Я снова села в маленький темный поезд с тусклыми синими ночниками под потолком, которые ничего не освещают; я осталась стоять у дверцы; поезд отбрасывал на насыпь квадрат света. На маленьких вокзалах служащий выкрикивал название станции и размахивал своим фонарем. У выхода с перрона я встретила закутанного в шали Дюллена, он обнял меня и помог подняться в свою старую двуколку, где дожидался громадный черный пес. Повозка не была снабжена положенным освещением, и Дюллен пересек Креси с видом конспиратора; не холодно, одеяло согревало нам ноги, и в кромешной тьме приятно было слышать шаг лошади, хотя не видно было ни зги. У въезда в деревню мужчины потребовали у нас документы. Дюллен повторял самым своим трагедийным тоном: «Это ужасно, ужасно!» Его приводили в уныние люди тыла, в частности, Жироду, с его кликой цензоров и тыловых крыс, и Жуве, которого Жироду сделал крупным воротилой кино и который, нацепив монокль, строит из себя генерала. Поскольку у него несколько начатых фильмов, он заявляет: «Сначала надо закончить начатые фильмы, а потом поощрять кинематографическое производство». И еще Жуве говорит: «На радио нужны вещи, поднимающие дух; что-то веселое, доступное для понимания: “Атласный башмачок” Клоделя, “Жанна д’Арк” Пеги. Никаких иностранных авторов».

Бати долго совещался с Дюлленом, они рассматривали гастроли в Америку и в нейтральные страны, но Америка Дюллену не нравится, к тому же он считает, что это означало бы бегство; он предпочел бы попытаться устроить во Франции что-то вроде походного театра, но это, похоже, трудно осуществить.

--------------------------------------------------

__ЧТО НУЖНО СДЕЛАТЬ__: Повторите дословно часть отрывка между «Бати долго совещался» и «похоже, трудно осуществить.» включительно.

__ИСХОДНЫЙ СПИСОК__:

--------------------------------------------------

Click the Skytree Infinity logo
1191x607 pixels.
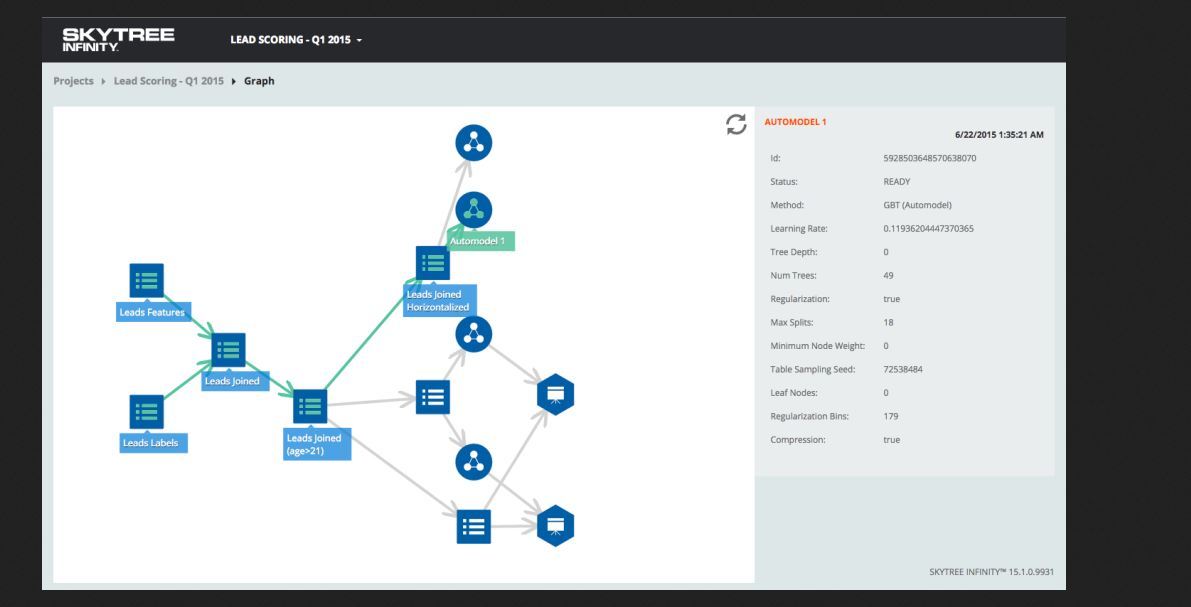(118, 40)
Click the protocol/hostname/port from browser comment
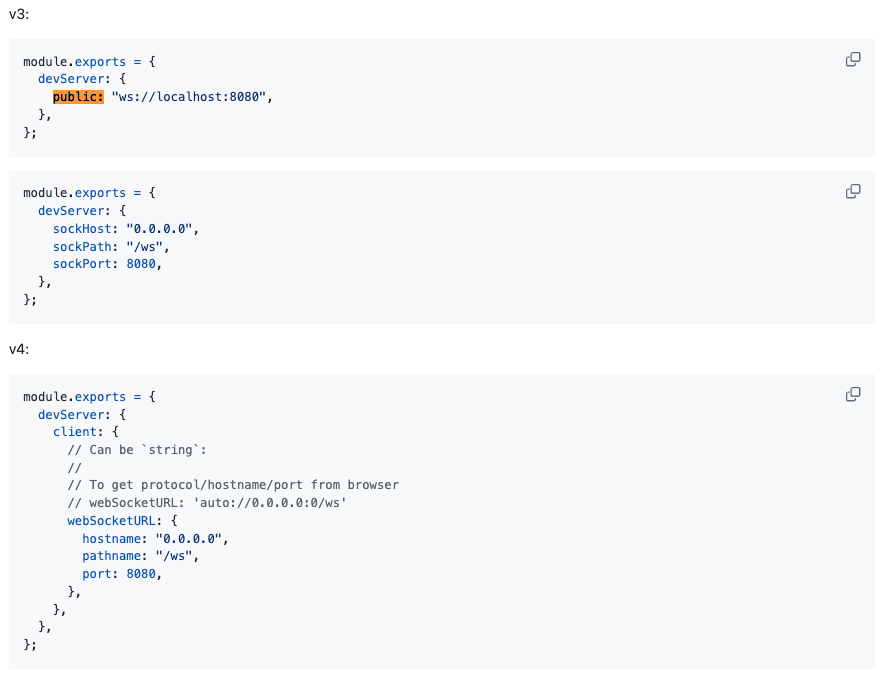The height and width of the screenshot is (679, 885). tap(270, 485)
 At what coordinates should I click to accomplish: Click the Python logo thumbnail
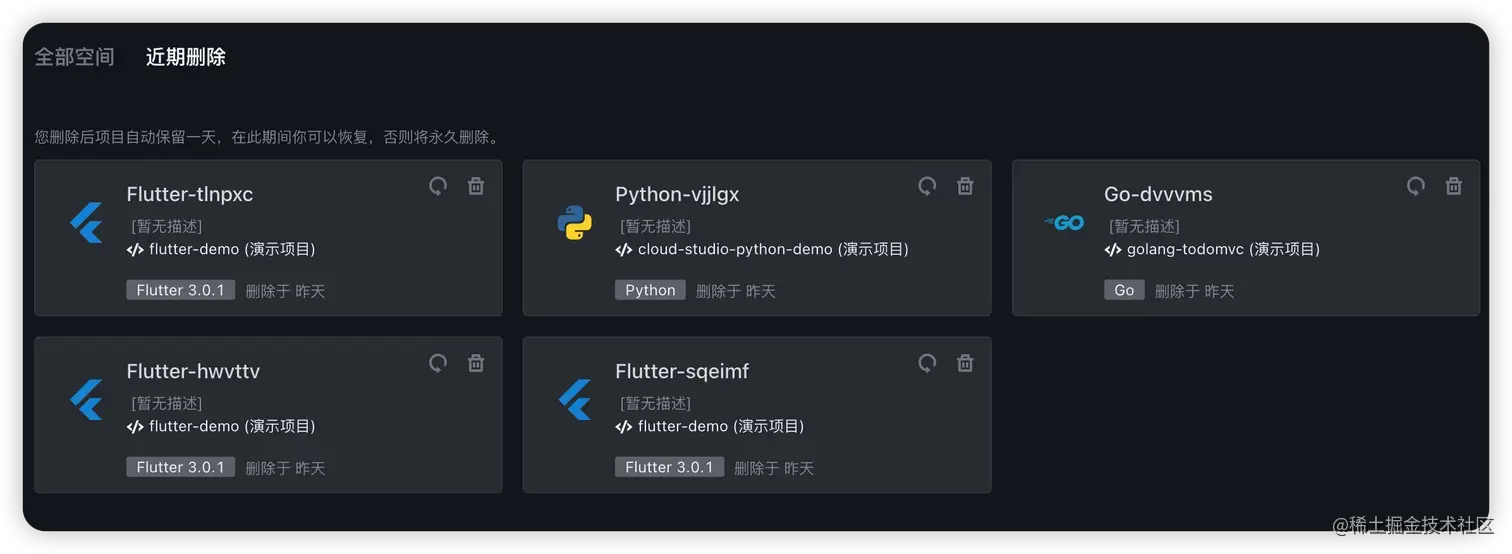click(x=575, y=222)
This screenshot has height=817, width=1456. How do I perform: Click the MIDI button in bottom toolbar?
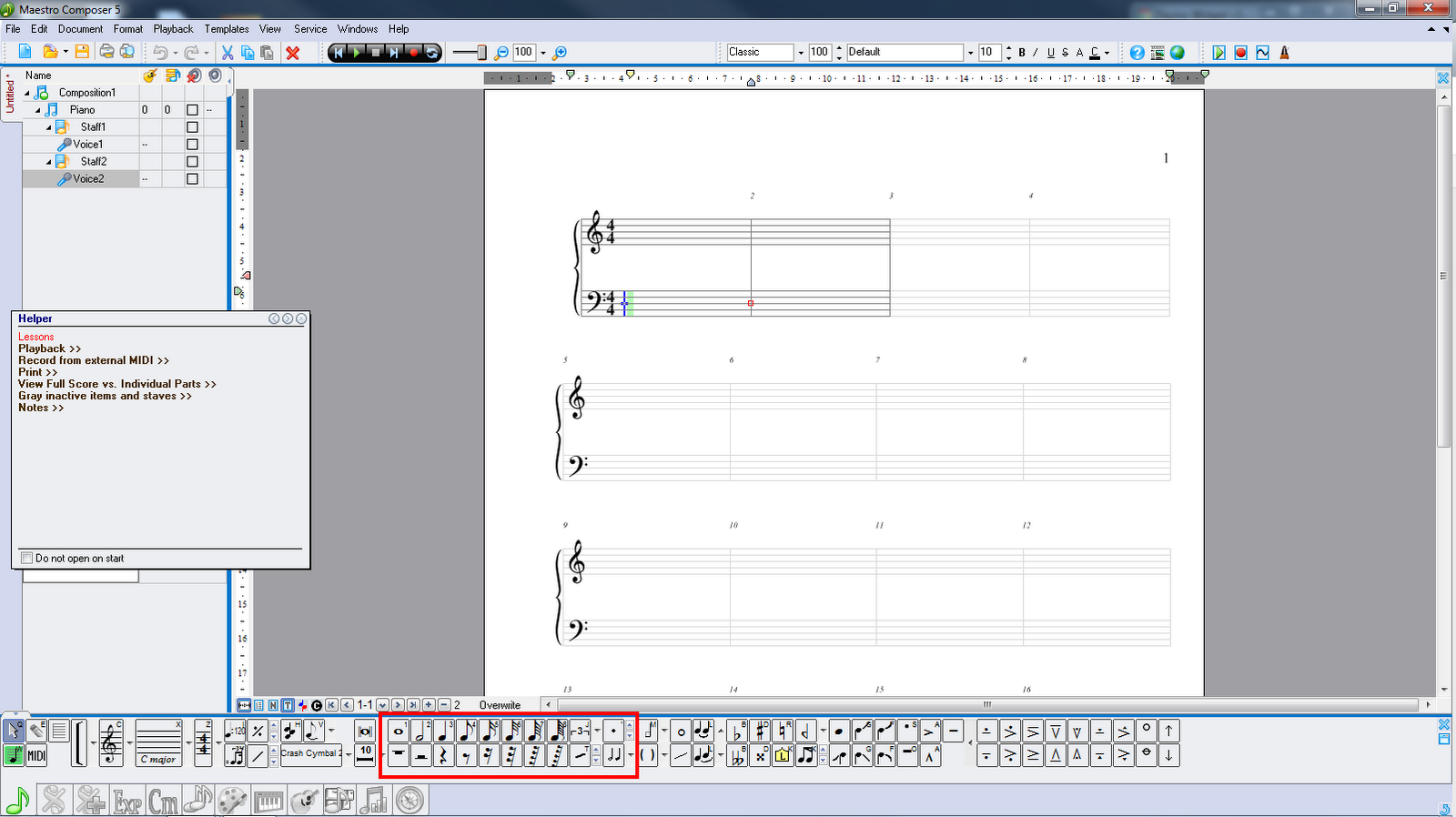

--------------------------------------------------

__МЕСТО ДЛЯ ОТВЕТА__:
Бати долго совещался с Дюлленом, они рассматривали гастроли в Америку и в нейтральные страны, но Америка Дюллену не нравится, к тому же он считает, что это означало бы бегство; он предпочел бы попытаться устроить во Франции что-то вроде походного театра, но это, похоже, трудно осуществить.